The Appellate Division, First Department, affirmed.

This case must be seen in the context of the procedural position it occured. While discrimination can and is often the basis of bad faith in this instance the requirement that a teacher not be excessively absent will not be lessened, necessarily, due to child care issues. Had the teacher filed her proceeding challenging her prior resignation she might not have been terminated as she would have her tenure where termination is legally more difficult. Tenure restoration after resignation can generally be restored within 5 years. See Chancellor’s Regulation C-205.

In the Matter of Bababunmi Adelana, Appellant, v. New York City Department of Education et al., Respondents. 194 A.D.3d 463 (2021)143 N.Y.S.3d 5402021 NY Slip Op 02976, Appellate Division of the Supreme Court of New York, First Department. Decided May 11, 2021.


Are teachers, hired prior to 2015 and on probation, and completed 3 years of service in different schools, entitled to due process termination hearings?

No. Probationary teacher, Ivy H. Lin, taught at New Utrecht High School during the 2012-13 school year. In January 2013 while monitoring the Regents Exam she witnessed and reported a teacher who was helping a student while the student was taking the exam. Lin was observed both prior to and after this incident and received unsatisfactory observations and two letters to her file. At the time of her three year probationary period Lin was terminated. She was given a hearing by a review panel which, by split decision, affirmed the termination. The Collective Bargaining Agreement, in effect at the time, provided for full due process hearings for teachers who served in a school for the three years. See Article 21 Section D(2).

This provision provided that “[t]eachers on probation who have completed at least three years of service on regular appointment in the school shall be entitled, with respect to the discontinuance of their probationary service, to the same review procedures as are established for tenured teachers under” Education Law § 3020-a.
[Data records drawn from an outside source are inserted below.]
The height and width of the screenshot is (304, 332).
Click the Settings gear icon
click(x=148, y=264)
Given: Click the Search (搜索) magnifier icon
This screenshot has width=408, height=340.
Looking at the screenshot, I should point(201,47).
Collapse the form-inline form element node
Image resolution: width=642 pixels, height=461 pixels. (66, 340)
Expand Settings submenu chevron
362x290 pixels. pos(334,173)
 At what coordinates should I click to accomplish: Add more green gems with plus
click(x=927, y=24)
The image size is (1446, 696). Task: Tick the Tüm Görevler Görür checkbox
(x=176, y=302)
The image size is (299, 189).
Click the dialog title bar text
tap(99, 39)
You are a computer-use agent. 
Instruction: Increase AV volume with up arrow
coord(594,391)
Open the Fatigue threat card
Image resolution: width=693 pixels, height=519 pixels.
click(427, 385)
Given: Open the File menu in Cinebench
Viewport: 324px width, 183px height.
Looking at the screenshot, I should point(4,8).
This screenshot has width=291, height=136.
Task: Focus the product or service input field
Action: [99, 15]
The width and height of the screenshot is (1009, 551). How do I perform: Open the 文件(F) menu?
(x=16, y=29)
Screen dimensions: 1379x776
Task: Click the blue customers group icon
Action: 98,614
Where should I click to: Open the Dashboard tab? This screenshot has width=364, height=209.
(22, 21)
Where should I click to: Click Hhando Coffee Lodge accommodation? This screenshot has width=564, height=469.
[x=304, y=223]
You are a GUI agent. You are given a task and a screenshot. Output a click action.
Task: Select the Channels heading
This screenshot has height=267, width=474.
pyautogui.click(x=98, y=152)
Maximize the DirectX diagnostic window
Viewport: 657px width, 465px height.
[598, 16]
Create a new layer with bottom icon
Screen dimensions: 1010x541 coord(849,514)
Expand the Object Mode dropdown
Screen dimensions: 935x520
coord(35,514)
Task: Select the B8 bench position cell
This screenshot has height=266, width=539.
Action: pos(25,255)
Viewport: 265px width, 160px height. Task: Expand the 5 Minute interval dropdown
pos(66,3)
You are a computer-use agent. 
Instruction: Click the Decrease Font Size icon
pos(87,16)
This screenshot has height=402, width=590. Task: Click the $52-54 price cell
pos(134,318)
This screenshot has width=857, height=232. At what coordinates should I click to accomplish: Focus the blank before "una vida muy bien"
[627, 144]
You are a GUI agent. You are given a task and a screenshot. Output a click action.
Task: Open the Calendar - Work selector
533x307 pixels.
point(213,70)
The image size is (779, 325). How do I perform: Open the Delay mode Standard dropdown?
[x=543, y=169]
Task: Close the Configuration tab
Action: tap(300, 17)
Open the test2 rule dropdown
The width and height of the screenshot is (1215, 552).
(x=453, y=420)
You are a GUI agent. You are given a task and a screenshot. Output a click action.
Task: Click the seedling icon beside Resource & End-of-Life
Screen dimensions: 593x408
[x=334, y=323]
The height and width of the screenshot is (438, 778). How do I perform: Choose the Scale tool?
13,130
Lin commenced a proceeding challenging her termination based upon retaliation as well as the denial of a hearing pursuant to the CBA. The Court found that her argument was unpersuasive. The four unsatisfactory observations and two letters of misconduct were sufficient to support the DOE’s position that her termination was not retaliatory. Also, since Lin had taught in two different schools during her three years of teaching the CBA provision did not apply since the CBA wording states “in the school,” which, according to the Court, meant the same school.

In the Matter of Ivy H. Lin, Appellant-Respondent, v. New York City Department of Education et al., Respondents-Appellants. 191 A.D.3d 431 (2021)Appellate Division of the Supreme Court of New York, First Department. February 4, 2021.

Will the termination of a probationary teacher, accused of corporal punishment for pulling an autistic student back into her classroom, be upheld?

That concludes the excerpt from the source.